• _Assignment_:
For the word "computer", state how many lines of the records include it, with no other text.

[Stored data]
########################################
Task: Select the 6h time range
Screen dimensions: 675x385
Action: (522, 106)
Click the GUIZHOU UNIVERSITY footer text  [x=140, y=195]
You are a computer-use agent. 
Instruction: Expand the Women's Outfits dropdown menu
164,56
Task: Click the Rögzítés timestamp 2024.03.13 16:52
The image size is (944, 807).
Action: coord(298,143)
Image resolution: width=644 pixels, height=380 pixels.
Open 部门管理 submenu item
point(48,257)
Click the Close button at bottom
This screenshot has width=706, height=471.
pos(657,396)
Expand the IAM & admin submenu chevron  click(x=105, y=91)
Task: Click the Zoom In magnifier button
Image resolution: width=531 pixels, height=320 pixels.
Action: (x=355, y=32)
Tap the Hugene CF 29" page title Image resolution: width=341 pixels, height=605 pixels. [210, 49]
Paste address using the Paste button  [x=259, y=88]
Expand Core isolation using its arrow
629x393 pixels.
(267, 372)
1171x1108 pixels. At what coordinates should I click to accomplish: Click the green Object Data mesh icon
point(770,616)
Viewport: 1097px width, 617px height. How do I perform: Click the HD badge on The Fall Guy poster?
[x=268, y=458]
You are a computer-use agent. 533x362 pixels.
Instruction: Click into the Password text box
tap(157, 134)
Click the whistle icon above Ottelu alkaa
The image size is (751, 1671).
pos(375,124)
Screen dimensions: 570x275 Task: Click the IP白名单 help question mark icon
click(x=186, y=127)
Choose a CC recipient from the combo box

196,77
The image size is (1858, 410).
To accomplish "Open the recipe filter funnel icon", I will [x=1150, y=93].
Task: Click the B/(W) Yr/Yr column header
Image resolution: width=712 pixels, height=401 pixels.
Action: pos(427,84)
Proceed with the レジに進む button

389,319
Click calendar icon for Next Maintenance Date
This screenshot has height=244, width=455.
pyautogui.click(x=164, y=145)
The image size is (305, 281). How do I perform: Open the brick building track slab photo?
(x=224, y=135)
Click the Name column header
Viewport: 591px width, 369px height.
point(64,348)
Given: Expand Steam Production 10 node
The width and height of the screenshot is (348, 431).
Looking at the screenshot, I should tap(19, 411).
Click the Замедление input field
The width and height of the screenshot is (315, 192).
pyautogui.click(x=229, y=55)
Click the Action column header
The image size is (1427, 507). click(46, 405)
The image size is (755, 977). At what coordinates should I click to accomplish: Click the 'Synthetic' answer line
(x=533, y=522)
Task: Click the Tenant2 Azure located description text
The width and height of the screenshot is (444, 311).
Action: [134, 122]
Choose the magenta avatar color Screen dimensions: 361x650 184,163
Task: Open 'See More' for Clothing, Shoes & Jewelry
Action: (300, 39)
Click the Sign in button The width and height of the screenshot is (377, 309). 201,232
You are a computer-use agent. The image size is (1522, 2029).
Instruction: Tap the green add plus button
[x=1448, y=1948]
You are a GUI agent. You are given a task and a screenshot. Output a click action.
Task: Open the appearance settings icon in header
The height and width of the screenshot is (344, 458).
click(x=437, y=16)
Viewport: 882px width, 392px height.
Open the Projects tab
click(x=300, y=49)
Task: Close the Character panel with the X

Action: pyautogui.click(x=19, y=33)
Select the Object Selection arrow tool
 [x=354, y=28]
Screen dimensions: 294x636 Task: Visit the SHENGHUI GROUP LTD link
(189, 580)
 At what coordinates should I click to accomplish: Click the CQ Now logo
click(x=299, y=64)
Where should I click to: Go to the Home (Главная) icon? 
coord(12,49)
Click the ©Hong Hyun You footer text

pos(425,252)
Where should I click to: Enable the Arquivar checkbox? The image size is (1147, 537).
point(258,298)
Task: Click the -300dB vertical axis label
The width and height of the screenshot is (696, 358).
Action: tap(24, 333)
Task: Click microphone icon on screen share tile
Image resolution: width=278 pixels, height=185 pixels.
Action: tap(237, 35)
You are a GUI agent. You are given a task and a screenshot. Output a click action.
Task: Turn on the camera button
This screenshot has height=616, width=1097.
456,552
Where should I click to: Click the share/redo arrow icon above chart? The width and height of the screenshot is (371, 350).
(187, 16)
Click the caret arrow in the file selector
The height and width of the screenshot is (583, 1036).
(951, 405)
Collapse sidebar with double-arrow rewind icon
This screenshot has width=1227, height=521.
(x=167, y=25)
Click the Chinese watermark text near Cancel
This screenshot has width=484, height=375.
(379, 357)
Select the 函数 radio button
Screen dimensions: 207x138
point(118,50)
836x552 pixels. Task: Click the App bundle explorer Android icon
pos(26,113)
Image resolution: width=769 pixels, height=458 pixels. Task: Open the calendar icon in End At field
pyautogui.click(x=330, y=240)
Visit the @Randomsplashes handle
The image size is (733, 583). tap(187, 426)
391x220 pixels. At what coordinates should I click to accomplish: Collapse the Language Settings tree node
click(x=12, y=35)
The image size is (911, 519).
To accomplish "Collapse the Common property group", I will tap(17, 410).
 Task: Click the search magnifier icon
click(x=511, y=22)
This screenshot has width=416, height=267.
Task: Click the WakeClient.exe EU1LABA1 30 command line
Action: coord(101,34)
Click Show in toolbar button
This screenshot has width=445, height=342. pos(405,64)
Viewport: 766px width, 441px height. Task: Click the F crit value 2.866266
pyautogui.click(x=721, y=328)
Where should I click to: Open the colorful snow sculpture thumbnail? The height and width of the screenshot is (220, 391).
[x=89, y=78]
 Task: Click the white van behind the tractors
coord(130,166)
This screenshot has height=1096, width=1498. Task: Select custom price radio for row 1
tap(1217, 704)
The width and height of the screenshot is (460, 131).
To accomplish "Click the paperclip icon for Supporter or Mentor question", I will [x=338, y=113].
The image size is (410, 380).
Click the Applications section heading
########################################
• _The answer_:
3